Vitamin D3 (VTD3), a fat-soluble vitamin, is vital for various physiological functions but suffers from poor stability and solubility. Formulation strategies are essential to enhance its stability and bioavailability. This study aimed to develop an optimized Self-Nanoemulsifying Drug Delivery System (SNEDDS) for VTD3 to improve its dissolution efficiency and systemic availability via oral administration using a Design of Experiments (DoE) approach.

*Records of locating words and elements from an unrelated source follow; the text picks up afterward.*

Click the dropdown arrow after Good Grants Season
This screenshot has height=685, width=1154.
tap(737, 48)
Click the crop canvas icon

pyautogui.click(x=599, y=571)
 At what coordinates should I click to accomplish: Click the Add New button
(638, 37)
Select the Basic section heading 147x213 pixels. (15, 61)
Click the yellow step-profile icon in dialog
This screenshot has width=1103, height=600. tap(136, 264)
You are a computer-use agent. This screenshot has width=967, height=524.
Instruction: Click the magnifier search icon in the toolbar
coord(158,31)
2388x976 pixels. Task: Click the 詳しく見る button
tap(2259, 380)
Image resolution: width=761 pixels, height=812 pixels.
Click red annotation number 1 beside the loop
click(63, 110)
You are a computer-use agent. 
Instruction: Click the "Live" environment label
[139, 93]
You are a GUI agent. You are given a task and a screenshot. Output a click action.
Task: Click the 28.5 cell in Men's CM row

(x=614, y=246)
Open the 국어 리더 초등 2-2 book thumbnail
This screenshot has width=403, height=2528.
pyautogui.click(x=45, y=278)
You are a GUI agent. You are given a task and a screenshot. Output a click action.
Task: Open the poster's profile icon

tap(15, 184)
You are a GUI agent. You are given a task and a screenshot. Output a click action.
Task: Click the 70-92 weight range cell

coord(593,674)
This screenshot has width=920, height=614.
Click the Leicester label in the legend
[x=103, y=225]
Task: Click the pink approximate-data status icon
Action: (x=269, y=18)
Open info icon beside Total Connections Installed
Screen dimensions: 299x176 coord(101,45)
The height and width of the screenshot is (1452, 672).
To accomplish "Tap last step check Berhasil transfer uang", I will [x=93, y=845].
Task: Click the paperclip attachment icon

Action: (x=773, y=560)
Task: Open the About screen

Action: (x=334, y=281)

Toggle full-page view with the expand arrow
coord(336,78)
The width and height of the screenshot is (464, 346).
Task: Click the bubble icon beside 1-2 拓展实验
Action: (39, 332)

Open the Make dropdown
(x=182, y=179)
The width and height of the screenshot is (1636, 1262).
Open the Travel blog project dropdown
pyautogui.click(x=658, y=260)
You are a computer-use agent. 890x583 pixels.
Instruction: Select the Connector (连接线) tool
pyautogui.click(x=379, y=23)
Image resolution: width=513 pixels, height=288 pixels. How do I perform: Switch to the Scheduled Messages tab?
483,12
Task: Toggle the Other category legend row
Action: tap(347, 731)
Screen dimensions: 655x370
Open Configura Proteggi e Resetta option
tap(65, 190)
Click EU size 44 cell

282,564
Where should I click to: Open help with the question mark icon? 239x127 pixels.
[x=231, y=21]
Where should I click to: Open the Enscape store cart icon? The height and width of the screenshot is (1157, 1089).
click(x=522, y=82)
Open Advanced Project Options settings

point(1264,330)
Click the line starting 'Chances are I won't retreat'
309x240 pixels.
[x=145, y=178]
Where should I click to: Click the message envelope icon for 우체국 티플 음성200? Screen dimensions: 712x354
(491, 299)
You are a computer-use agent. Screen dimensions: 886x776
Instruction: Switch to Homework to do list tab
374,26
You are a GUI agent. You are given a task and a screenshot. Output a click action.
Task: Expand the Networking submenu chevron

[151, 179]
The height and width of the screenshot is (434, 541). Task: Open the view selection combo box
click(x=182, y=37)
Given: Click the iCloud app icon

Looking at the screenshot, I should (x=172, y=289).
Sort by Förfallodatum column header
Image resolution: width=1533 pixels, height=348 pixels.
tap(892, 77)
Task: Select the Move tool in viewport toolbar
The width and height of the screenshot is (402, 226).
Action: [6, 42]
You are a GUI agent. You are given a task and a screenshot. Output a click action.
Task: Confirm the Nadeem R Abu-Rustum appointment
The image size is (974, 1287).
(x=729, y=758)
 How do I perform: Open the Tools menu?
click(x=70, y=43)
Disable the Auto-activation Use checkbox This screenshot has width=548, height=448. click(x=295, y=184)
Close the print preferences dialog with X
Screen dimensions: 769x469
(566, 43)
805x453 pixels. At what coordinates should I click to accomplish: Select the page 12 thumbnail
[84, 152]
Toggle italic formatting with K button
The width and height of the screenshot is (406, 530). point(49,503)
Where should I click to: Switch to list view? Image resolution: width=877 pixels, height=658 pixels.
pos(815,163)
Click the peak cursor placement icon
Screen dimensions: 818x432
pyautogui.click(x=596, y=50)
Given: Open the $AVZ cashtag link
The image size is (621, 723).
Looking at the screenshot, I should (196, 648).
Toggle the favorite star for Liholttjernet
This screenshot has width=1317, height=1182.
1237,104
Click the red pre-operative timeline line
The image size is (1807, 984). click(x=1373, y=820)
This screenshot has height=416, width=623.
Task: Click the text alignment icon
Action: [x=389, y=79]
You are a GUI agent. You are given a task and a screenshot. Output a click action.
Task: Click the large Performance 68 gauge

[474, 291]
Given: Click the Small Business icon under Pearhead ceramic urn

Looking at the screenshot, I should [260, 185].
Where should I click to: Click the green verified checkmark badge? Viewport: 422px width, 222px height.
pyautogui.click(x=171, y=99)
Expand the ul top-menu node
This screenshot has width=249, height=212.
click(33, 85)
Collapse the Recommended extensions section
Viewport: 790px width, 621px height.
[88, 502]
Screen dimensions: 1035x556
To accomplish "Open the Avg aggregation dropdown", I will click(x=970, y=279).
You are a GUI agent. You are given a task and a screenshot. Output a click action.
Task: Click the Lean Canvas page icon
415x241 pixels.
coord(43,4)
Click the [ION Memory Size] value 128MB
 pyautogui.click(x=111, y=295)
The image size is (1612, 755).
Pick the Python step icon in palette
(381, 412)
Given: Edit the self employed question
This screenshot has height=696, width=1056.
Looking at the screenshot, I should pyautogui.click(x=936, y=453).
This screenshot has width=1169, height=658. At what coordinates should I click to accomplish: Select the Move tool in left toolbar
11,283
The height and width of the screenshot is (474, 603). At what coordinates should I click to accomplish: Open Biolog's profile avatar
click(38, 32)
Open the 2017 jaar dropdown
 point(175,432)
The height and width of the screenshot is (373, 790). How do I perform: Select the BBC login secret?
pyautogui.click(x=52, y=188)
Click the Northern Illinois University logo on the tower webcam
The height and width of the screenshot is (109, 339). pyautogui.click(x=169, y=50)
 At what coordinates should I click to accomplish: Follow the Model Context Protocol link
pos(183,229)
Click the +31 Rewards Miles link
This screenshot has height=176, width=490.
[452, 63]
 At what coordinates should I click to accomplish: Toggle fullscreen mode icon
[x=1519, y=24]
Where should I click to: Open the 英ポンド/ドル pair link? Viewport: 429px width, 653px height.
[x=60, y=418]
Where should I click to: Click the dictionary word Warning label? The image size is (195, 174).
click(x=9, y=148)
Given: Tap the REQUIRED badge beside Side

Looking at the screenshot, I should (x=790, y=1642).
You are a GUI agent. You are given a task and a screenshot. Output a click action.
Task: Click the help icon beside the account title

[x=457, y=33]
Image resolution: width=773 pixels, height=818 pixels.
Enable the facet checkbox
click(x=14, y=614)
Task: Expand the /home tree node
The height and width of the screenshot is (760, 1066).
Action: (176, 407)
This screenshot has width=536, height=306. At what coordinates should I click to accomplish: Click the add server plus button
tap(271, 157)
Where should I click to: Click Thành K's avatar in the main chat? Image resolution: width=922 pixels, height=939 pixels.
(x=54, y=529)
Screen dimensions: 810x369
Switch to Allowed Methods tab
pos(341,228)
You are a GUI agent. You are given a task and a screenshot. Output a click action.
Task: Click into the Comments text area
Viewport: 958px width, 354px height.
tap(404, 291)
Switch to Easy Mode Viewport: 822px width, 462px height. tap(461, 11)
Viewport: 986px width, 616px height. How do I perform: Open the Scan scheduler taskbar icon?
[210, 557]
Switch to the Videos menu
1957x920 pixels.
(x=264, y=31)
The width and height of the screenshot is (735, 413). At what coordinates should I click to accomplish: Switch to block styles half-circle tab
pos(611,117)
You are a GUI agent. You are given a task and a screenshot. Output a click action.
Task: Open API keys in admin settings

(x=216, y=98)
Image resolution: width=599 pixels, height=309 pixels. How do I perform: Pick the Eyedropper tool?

Solubility and emulsification studies identified suitable oils, surfactants, and cosurfactants. Ternary phase diagrams and a simplex lattice design were employed to optimize the formulation. Captex 300 (X1), Acrysol K 140 (X2), and Transcutol HP (X3) were the independent variables, while droplet size (Y1) and cumulative drug release (Y2) in pH 1.2 HCl were the dependent variables. The final formulation was selected based on desirability functions, and contour and surface plots were applied for detailed analysis. The SNEDDS was evaluated for visual inspection, globule size, zeta potential, emulsification time, PDI, cloud point, resistance to dilution, VTD3 content, drug release, stability, and pharmacokinetic properties.

The optimized SNEDDS (20% Captex 300, 50% Acrysol K140, 30% Transcutol HP) exhibited a globule size of 18.22 nm, > 98% drug content, and > 86% drug release within 60 min in both 0.1 N HCl and pH 6.8 buffer. A 3.95-fold bioavailability improvement was observed in vivo compared to plain VTD3 suspension. Stability studies confirmed no significant changes in the physicochemical properties.

The developed SNEDDS formulation, encapsulated in HPMC capsules, significantly improved VTD3's stability, dissolution, and bioavailability. This provides a promising approach to oral lipophilic compound delivery.